You are viewing a plain text version of this content. The canonical link for it is here.

Posted to user@ignite.apache.org by breischl <br...@gmail.com> on 2018/07/01 15:44:26 UTC

Re: Deadlock during cache loading

@DaveHarvey, I'll look at that tomorrow. Seems potentially complicated, but
if that's what has to happen we'll figure it out. 

Interestingly, cutting the cluster to half as many nodes (by reducing the
number of backups) seems to have resolved the issue. Is there a guideline
for how large a cluster should be? 

We were running a single 44-node cluster, with 3 data backups (4 total
copies) and hitting the issue consistently. I switched to running two
separate clusters, each with 22 nodes using 1 data backup (2 total copies).
The smaller clusters seem to work perfectly every time, though I haven't
tried them as much.


@smovva - We're still actively experimenting with instance and cluster
sizing. We were running on c4.4xl instances. However we were barely using
the CPUs, but consistently have memory issues (using a 20GB heap, plus a bit
of off-heap). We just switched to r4.2xl instances which is working better
for us so far, and is a bit cheaper. However I would imagine that the
optimal size depends on your use case - it's basically a tradeoff between
the memory, CPU, networking and operational cost requirements of your use
case. 



--
Sent from: http://apache-ignite-users.70518.x6.nabble.com/

Re: Deadlock during cache loading

Posted by David Harvey <dh...@jobcase.com>.

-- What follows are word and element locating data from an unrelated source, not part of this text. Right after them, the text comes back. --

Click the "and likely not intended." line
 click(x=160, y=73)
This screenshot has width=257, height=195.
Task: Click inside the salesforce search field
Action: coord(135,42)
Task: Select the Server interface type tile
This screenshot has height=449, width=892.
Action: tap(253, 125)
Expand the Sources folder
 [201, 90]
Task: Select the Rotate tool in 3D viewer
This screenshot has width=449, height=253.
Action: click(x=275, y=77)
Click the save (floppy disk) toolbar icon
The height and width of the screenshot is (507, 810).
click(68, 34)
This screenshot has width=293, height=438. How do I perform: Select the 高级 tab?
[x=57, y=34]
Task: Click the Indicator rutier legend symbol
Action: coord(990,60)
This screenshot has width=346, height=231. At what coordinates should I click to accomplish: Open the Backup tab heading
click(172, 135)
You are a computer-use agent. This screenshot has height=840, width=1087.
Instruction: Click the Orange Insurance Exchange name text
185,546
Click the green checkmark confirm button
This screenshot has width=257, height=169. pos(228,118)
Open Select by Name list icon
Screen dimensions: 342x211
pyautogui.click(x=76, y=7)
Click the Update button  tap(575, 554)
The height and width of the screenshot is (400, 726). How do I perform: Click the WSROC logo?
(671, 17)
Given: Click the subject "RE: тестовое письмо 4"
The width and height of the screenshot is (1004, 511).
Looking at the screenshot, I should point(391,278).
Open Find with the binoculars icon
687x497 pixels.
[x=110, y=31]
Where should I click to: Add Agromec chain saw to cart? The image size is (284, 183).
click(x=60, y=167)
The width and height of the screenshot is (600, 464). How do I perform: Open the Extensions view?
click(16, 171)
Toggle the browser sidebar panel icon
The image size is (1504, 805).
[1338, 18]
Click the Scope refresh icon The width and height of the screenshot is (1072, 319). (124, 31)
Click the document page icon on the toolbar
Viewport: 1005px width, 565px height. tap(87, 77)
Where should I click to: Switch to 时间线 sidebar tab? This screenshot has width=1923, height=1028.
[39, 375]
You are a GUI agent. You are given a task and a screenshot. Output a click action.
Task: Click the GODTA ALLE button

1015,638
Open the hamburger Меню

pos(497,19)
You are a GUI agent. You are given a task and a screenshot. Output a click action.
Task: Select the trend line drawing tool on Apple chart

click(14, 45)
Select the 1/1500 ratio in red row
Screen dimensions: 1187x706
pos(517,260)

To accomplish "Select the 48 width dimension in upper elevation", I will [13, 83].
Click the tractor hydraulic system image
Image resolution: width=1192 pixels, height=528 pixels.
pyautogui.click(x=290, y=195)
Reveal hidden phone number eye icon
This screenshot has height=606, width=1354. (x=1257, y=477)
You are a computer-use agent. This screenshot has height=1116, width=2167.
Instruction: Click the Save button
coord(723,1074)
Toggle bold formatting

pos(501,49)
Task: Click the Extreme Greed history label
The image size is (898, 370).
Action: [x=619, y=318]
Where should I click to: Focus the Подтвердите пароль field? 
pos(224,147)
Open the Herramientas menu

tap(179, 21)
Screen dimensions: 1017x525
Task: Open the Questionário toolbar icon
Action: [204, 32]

transactions are easy to use: see  examples,  org.apache.ignite.
examples.datagrid.store.auto
We use them in the stream receiver.    You simply bracket the get/put in
the transaction, but use a timeout, then bracket that with an "until done"
while loop, perhaps added a sleep to backoff.
We ended up with better performance with PESSIMISTIC transactions, though
we expected OPTIMISTIC to win.

My guess would be the DataStreamer is not a fundamental contributor to the
deadlock you are seeing, and you may have discovered an ignite bug.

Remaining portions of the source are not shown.